What is Chinese Parsley?
Chinese parsley is a leafy green herb also known as coriander or cilantro. It is a popular inclusion in the cuisine of many nations, much to the woe of consumers who loathe it. Like many herbs, Chinese parsley is used both fresh and dried, and it is readily available in most markets, due to its enduring popularity. It can also easily be grown at home in most climates, for cooks who like the convenience of fresh herbs.
The plant is probably native to the Mediterranean, where it was historically used in Greek and Roman cooking. With the exploration of Asia, Chinese parsley quickly spread, and it was embraced by Thai, Indian, and Chinese cooks, among many others. The diffusion of Chinese parsley was so extensive that the plant was actually re-imported back into Europe later, leading some people to associate it with Asia rather than its native Europe, hence “Chinese parsley” as a common name. As the name would suggest, the herb is related to parsley, along with carrots and anise, and all of these flavors can be tasted in fresh Chinese parsley.
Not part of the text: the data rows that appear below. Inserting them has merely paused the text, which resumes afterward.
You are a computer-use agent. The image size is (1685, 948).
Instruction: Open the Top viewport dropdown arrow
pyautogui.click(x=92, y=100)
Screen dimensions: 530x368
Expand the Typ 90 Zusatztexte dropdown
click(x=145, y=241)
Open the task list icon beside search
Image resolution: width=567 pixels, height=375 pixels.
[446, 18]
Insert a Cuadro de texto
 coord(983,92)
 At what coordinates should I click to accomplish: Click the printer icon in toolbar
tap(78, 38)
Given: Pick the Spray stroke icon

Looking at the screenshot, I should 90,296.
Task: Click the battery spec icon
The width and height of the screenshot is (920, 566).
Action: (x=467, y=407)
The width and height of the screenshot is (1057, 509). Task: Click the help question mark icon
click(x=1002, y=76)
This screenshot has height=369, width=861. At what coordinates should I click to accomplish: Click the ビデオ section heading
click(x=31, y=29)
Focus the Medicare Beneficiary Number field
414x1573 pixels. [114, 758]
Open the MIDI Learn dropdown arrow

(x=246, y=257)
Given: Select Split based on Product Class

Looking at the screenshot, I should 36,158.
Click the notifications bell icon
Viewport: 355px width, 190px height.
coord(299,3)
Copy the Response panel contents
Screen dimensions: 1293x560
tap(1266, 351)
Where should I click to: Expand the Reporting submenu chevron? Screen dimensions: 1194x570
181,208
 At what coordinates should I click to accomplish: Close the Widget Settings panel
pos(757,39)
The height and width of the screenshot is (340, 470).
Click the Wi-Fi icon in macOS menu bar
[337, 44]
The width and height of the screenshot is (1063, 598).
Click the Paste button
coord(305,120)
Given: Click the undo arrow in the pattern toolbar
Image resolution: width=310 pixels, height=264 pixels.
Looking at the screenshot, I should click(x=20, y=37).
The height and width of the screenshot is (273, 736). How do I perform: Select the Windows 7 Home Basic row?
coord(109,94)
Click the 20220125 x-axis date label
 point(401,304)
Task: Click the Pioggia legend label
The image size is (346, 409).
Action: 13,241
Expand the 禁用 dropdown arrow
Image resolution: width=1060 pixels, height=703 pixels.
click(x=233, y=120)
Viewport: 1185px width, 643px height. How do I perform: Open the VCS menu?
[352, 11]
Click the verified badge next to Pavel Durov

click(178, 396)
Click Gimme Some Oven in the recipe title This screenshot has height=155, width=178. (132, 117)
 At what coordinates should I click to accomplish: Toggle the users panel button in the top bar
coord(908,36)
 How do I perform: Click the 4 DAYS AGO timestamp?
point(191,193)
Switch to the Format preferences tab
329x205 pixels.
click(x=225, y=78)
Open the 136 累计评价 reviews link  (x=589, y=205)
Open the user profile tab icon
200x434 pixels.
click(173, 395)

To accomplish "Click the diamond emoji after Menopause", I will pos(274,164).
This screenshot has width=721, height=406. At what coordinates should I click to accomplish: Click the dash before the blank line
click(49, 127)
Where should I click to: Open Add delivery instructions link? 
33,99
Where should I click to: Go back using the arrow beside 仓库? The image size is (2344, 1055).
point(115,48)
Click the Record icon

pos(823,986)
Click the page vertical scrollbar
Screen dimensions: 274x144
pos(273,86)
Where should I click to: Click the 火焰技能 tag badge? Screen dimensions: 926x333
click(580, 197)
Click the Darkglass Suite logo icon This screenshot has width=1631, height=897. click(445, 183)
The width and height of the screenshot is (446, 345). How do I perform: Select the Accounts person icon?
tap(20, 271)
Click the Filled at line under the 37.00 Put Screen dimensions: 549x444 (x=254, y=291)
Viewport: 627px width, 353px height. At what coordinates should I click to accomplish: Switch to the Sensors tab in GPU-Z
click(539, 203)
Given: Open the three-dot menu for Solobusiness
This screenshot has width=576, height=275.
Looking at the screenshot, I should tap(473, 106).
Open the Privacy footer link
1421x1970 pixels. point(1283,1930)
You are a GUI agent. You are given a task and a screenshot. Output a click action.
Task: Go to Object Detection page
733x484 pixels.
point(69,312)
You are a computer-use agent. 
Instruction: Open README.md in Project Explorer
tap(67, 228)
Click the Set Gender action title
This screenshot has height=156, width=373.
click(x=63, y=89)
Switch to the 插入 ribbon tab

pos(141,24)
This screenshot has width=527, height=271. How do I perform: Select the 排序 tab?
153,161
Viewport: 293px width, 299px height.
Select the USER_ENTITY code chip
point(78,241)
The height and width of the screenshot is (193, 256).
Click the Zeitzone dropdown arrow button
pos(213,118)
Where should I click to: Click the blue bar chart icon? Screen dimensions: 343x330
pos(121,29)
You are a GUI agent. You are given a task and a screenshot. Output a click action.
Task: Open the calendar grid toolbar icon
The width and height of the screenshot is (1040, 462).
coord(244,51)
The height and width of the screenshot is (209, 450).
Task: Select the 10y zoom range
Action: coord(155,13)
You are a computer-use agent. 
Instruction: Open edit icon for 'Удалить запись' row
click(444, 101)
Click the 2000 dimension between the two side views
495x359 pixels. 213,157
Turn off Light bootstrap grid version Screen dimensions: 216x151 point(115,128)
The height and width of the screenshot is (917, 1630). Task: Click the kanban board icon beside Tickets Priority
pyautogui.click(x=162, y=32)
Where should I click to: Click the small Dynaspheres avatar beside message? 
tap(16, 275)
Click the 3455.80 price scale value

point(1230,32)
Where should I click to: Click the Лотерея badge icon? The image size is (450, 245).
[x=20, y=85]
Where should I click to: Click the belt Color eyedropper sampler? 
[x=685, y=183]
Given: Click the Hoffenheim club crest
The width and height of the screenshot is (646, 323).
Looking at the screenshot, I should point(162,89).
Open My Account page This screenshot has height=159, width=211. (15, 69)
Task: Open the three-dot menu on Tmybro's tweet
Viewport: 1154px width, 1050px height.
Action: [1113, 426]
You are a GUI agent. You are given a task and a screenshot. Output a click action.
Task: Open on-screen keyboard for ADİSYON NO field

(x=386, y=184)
When used fresh, the herb is often employed as a garnish. It has a tangy, slightly bitter, anise like taste which complements a wide range of foods. It may also be ground into pestos and sauces for dipping or spreading on various foods. Some cooks also add it to things like sushi and fresh Thai spring rolls. Others cook it down, using the herb as a base for a dish, rather than a garnish, with long slow cooking mellowing the flavor. Dried Chinese parsley is used in much the same way, and many cooks also use the dried seeds, which have a dramatically different flavor profile.
It has often been noted that Coriandrum sativum is an herb with radically split public opinion. People seem to either adore the distinctly piquant taste of Chinese parsley, or they hate it, likening the flavor to soap or rubber. Very few consumers appear to be entirely neutral on the subject of the herb, whether it appears in Mexican guacamole or embedded deep in a Portuguese stew. In fact, an entire online community called “I Hate Cilantro” has arisen.
For those who happen to be fans of cilantro, the herb grows well in USDA zones three and warmer, and it is very easy to cultivate, although it does have a tendency to “bolt,” or put out flowers and seeds too early. It grows best from seeds or cuttings, and is very well suited to container gardening, preferring full sun or part shade in hot climates, and moist, well drained soil. Regularly shearing the plant can help prevent bolting, since it encourages growth of fresh leaves. If cooks have trouble using all the cilantro they harvest through shearing, it can be ground into sauces or pesto and frozen.
Do not throw away the roots as they are fantastic for flavoring dishes. Clean and chop up finely, then fry in oil along with chopped up onions and/or garlic. It's regularly used in Thai dishes as a flavoring base.